Using the Start Menu, search for and go to msconfig, which will open the System Configuration settings. Click on the Startup tab, then look for items you are not familiar with and ones that don’t have a known manufacturer (see the manufacturer column), untick them, and click on OK.
Next, visit the C:/Windows/System32/drivers/etc folder, where you will see a file named Hosts. Double-click the file, click Notepad, and look for strange IP addresses at the bottom of the text. If such IPs are present, put them in the comments section – we will soon review them and tell you whether you must delete them from Hosts.
Open the regedit.exe app by searching for it in the Start Menu and hitting Enter. If Windows requires your Admin approval, click Yes to continue.
When you see the Registry Editor window on your screen, go to Edit > Find, type Payfast, and hit Enter. If the search finds a related item, you must delete it and search again. Make sure that all items from Payfast are deleted from your Registry.
Finally, find these Registry directories in the left panel and open them:
- HKEY_CURRENT_USER > Software
- HKEY_CURRENT_USER > Software > Microsoft > Windows > CurrentVersion > Run
- HKEY_CURRENT_USER > Software > Microsoft > Internet Explorer > Main
Search in them for files with weird names – for instance, ones that look like this “903uedj84309eik09u4fj9023rut49f”, share their names in the comments, and we will inform you if you’d need to delete the items in question.

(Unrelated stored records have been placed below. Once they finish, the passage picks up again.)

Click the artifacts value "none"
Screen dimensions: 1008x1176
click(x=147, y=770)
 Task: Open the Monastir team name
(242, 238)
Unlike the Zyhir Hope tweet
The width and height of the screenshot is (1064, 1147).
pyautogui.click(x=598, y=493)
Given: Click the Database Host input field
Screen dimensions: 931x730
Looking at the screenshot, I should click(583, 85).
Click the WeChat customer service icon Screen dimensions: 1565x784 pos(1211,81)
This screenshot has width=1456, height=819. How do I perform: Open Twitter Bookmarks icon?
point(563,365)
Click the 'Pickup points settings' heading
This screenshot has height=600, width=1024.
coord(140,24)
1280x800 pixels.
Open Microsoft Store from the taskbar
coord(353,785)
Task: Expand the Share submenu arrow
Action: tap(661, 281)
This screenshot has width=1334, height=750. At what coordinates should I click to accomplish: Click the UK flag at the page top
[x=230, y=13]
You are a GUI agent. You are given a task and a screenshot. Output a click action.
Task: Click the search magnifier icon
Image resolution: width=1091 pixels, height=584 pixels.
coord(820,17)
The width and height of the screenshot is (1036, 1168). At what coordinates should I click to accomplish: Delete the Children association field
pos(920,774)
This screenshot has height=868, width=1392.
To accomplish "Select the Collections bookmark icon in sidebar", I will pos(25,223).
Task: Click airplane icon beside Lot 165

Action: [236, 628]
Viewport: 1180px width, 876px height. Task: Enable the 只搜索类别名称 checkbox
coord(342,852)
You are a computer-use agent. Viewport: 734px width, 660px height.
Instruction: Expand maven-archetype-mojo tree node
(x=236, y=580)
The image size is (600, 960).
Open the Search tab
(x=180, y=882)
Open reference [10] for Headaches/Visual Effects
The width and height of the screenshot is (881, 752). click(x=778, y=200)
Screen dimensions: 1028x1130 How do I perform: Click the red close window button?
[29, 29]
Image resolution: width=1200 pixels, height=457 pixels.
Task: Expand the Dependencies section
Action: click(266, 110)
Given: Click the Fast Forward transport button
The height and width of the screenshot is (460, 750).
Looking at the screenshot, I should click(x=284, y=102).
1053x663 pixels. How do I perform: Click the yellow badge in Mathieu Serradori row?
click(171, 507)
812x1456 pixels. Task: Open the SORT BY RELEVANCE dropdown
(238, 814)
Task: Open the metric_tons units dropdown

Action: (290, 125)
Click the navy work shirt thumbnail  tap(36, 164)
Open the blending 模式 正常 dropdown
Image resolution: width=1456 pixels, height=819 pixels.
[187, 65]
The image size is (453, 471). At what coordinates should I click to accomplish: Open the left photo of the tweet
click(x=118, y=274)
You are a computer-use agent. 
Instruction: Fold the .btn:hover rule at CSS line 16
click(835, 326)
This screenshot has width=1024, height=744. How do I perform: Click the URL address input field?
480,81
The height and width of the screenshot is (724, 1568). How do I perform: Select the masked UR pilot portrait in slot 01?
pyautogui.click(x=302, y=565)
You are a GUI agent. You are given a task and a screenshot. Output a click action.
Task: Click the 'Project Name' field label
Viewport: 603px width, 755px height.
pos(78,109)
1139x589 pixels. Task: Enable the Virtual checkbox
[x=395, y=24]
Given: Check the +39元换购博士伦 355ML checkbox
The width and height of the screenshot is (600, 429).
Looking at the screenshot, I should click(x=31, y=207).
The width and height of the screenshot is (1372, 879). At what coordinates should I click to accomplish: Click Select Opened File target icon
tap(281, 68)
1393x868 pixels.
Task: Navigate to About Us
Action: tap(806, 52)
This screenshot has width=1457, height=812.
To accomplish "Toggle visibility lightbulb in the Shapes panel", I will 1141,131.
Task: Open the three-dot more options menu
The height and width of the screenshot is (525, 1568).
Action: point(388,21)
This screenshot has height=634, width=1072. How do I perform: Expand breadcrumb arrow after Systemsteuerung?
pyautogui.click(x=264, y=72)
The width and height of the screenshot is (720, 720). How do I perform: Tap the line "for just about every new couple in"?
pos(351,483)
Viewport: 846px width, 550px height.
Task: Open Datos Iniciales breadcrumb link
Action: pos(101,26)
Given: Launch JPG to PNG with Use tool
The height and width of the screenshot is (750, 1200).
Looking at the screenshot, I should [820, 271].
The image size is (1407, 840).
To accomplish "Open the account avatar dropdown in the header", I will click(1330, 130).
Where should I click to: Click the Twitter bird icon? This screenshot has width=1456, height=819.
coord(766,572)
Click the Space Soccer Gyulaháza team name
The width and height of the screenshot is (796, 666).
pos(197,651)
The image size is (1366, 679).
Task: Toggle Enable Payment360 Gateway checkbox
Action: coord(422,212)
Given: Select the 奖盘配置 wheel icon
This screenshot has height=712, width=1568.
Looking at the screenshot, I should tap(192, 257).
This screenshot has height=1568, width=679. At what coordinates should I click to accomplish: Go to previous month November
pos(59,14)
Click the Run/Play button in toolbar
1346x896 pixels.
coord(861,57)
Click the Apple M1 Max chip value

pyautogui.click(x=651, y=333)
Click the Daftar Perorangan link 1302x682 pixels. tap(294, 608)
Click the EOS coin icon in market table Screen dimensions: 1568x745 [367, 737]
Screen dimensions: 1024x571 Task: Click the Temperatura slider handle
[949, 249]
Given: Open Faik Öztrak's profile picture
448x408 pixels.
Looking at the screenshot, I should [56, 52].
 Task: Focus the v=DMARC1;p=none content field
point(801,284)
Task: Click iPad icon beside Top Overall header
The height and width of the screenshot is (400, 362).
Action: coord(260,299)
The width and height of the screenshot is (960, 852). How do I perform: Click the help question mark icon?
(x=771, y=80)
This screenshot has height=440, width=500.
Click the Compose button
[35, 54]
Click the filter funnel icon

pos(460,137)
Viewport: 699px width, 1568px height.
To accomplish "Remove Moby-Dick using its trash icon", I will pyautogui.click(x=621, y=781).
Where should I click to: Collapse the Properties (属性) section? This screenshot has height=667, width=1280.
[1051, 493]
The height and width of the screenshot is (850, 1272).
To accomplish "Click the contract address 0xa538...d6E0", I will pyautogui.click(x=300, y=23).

If everything else has failed and you still think Payfast is on the computer, we suggest using the advanced malware-removal tool from this page. A potential reason why you’ve been unable to manually deal with the virus is that another infection such as a Trojan Horse may be obstructing your attempts to remove Payfast. However, if you use the tool we’ve posted in the guide, it will simultaneously delete all instances of malware from your computer alongside their files and settings.
Once the Ransomware has been taken care of (use our free scanner to test any remaining suspicious files on your computer) our advice is to carefully read the information provided in our How to Decrypt Ransomware guide, where you will learn about the most effective alternative data-recovery solutions.